While news headlines in nuclearized countries around the world tout the possible demise of Silvio Berlusconi, the real story in today’s Italian Referendum is about the defeat of nuclear power by a totally home-grown, grass-roots, citizen’s movement. Inspite of near totalitarian rule, total mass media censorship, legal manoeuvres, and every trick and obstacle imaginable down to the very last minute, the Italian people have overcome it all and delivered a whopping defeat to the global nuclear renaissance and the now crippled Italian government that supported it.

The return to nuclear power and the construction of up to 15 new and untested Areva EPR and Westinghouse AP1000 reactors and their consequential nuclear waste depositories to be located from Venice to Sicily has been literally made illegal in Italy as voted by law today, in the historic June 12-13, 2011 Referendum.

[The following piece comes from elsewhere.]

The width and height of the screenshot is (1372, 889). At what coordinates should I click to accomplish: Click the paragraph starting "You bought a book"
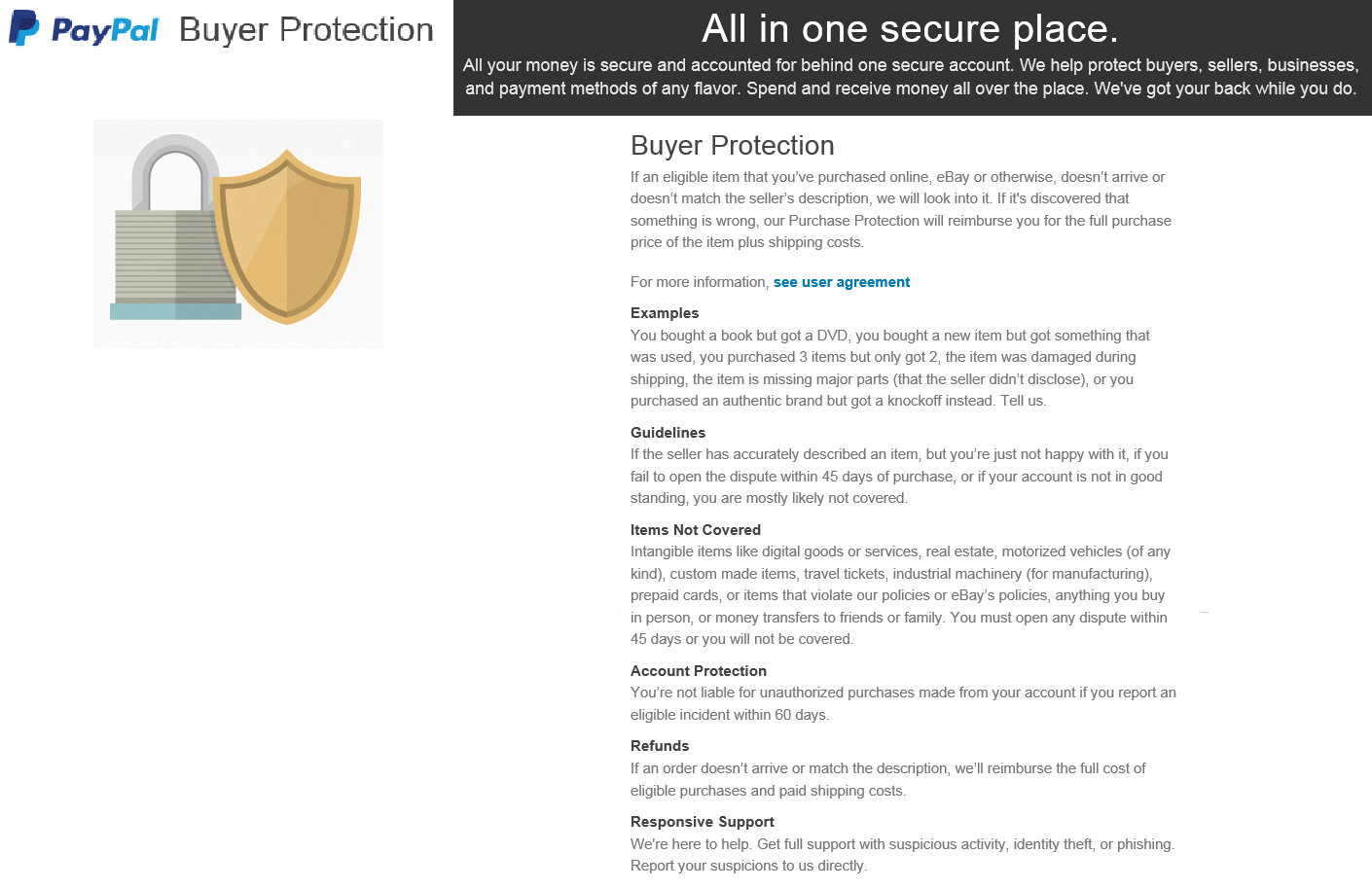pyautogui.click(x=889, y=368)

With the required quorum achieved and over 55.75% of the electorate participating, the vote is now legally binding with 61,579 department sections of 61.599 reporting so far.

A mind-blowing 94.37% of the voters voted “Yes to Stop nuclear power in Italy.”

In one full and decisive swoop, Italy has once again become nuclear-free, and has returned to the world stage as a leader in the fast growing movement to stop nuclear power and commit instead, to renewable energy production and technologies.

With Germany, Switzerland, Austria, Italy, and Greece now in a new pan-european no-nuclear club, plans are already underway to increase continent-wide pressure on the world’s 2nd largest nuclearized state- France, to shut down its 54 high-risk aging and accident prone-plants, where already 77% of the population wants to get out of nuclear power.

The movement also is preparing to address the world’s number one nuclear power, the United States, where recent polls indicate over 70% of the population fear a major nuclear accident will occur in at least one of its 104 aging plants, and over 54% do not want to fund any more new plant construction with public money.

Today, as highly radioactive emissions still race totally out of control at Fukushima Dai-Ichi in Japan, for many, the pressure is on to shut down all the 162 reactors before the next Fukushima-style disasters risk taking place in either one of the two countries. Disasters that could place either Europe, North America, or both, at unthinkable risks.